Give back exactly the lines that start at the one containing "Click the Minimal" and run to the end of the material, leaving out the pictures.
START Materials provided
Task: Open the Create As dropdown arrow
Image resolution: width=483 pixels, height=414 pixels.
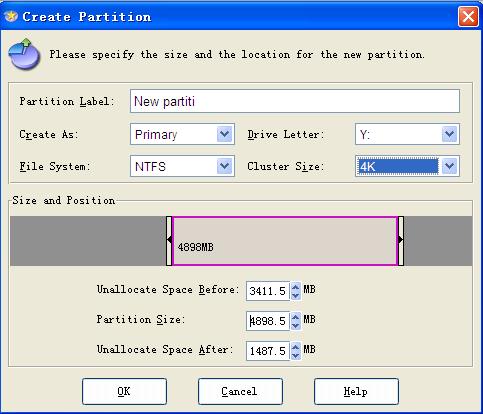Action: point(224,134)
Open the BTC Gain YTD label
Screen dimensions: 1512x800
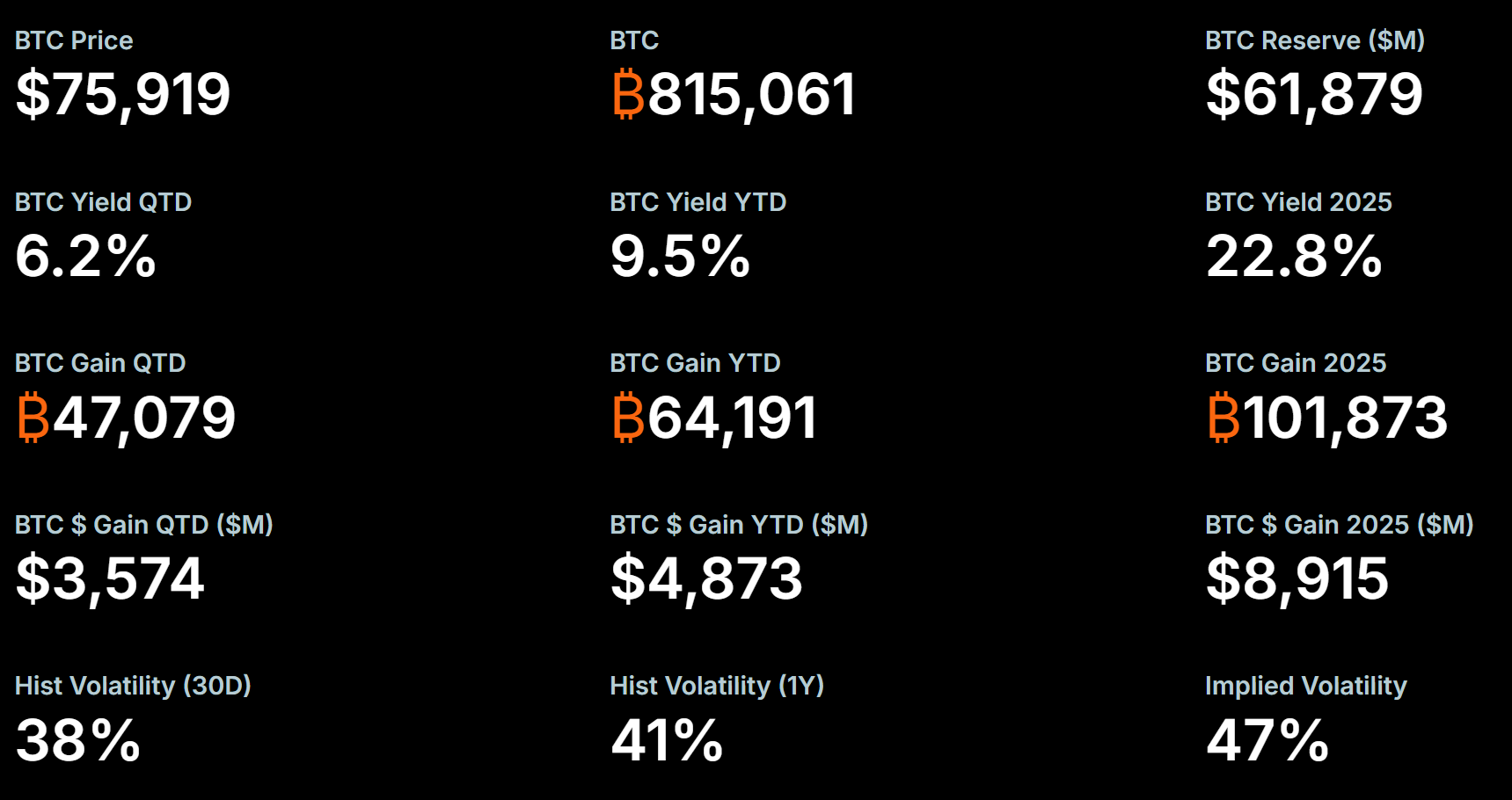[x=695, y=363]
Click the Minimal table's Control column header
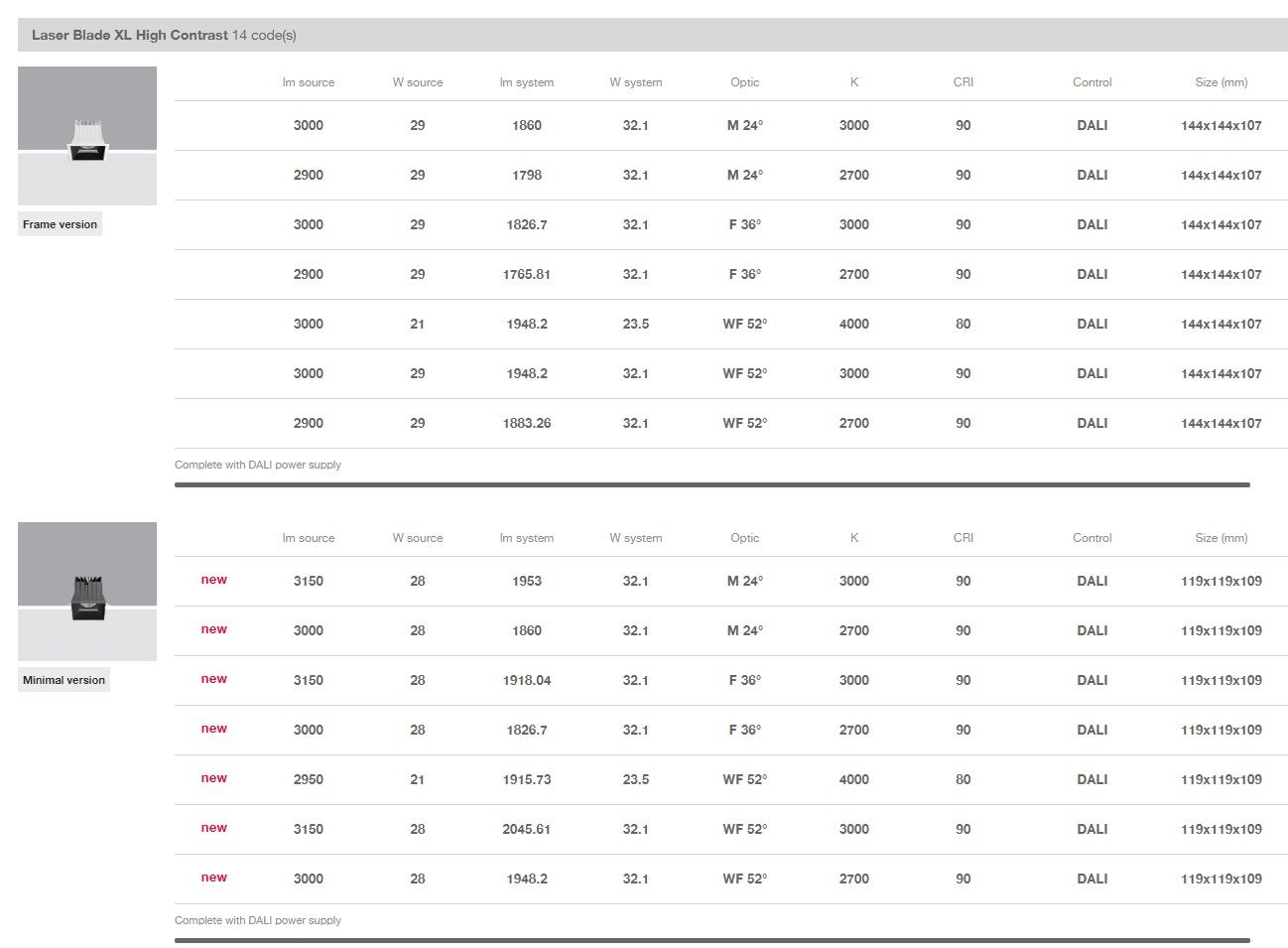1288x948 pixels. click(1092, 538)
END Materials provided
Finished task
Click the Minimal table's Control column header
1288x948 pixels. click(1092, 538)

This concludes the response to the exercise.